A Systematic Evaluation of Object Detection Networks for Scientific Plots

Are existing object detection methods adequate for detecting text and visual elements in scientific plots which are arguably different than the objects found in natural images? To answer this question, we train and compare the accuracy of Fast/Faster R-CNN, SSD, YOLO and RetinaNet on the PlotQA dataset with over 220,000 scientific plots. At the standard IOU setting of 0.5, most networks perform well with mAP scores greater than 80% in detecting the relatively simple objects in plots. However, the performance drops drastically when evaluated at a stricter IOU of 0.9 with the best model giving a mAP of 35.70%. Note that such a stricter evaluation is essential when dealing with scientific plots where even minor localisation errors can lead to large errors in downstream numerical inferences. Given this poor performance, we propose minor modifications to existing models by combining ideas from different object detection networks. While this significantly improves the performance, there are still 2 main issues: (i) performance on text objects which are essential for reasoning is very poor, and (ii) inference time is unacceptably large considering the simplicity of plots. Based on these experiments and results, we identify the following considerations for improving object detection on plots: (a) small inference time, (b) higher precision on text objects, and (c) more accurate localisation with a custom loss function with non-negligible loss values at high IOU (> 0.8). We propose a network which meets all these considerations: It is 16x faster than the best performing competitor and significantly improves upon the accuracy of existing models with a mAP of 93.44%@0.9 IOU.

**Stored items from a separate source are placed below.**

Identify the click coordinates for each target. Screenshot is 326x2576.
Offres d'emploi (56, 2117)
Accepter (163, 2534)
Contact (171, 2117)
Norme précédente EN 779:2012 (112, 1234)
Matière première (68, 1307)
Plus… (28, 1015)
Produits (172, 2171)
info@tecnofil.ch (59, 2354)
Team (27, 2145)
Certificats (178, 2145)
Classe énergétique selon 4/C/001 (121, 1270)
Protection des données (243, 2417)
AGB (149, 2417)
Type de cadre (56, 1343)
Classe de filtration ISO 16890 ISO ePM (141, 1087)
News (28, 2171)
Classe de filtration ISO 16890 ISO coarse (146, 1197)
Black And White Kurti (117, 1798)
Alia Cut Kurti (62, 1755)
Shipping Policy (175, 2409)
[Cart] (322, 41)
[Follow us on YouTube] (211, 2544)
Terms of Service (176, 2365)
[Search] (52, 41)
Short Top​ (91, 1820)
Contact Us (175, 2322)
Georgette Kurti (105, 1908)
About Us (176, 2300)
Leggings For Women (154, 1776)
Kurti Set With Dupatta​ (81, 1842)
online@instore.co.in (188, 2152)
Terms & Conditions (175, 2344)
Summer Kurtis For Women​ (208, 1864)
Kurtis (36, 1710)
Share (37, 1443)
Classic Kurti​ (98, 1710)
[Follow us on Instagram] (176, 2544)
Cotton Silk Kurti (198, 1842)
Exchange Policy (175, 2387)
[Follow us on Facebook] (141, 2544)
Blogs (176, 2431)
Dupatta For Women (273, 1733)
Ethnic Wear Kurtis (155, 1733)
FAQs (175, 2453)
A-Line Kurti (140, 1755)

Data Interpretation over Plots

Reasoning over plots by question answering (QA) is a challenging machine learning task at the intersection of vision, language processing, and reasoning. Existing synthetic datasets (FigureQA, DVQA) do not model variability in data labels, real-valued data, or complex reasoning questions. Consequently, proposed models for these datasets do not fully address the challenge of reasoning over plots. We propose PlotQA with 8.1 million question-answer pairs over 220,000 plots with data from real-world sources and questions based on crowd-sourced question templates. 26% of the questions in PlotQA have answers that are not in a fixed vocabulary, requiring reasoning capabilities. Analysis of existing models on PlotQA reveals that a hybrid model is required: Specific questions are answered better by choosing the answer from a fixed vocabulary or by extracting it from a predicted bounding box in the plot, while other questions are answered with a table question-answering engine which is fed with a structured table extracted by visual element detection. For the latter, we propose the VOES pipeline and combine it with SAN-VQA to form a hybrid model SAN-VOES. On the DVQA dataset, SAN-VOES model has an accuracy of 58%, significantly improving on highest reported accuracy of 46%. On the PlotQA dataset, SAN-VOES has an accuracy of 54%, which is the highest amongst all the models we trained. Analysis of each module in the VOES pipeline reveals that further improvement in accuracy requires more accurate visual element detection.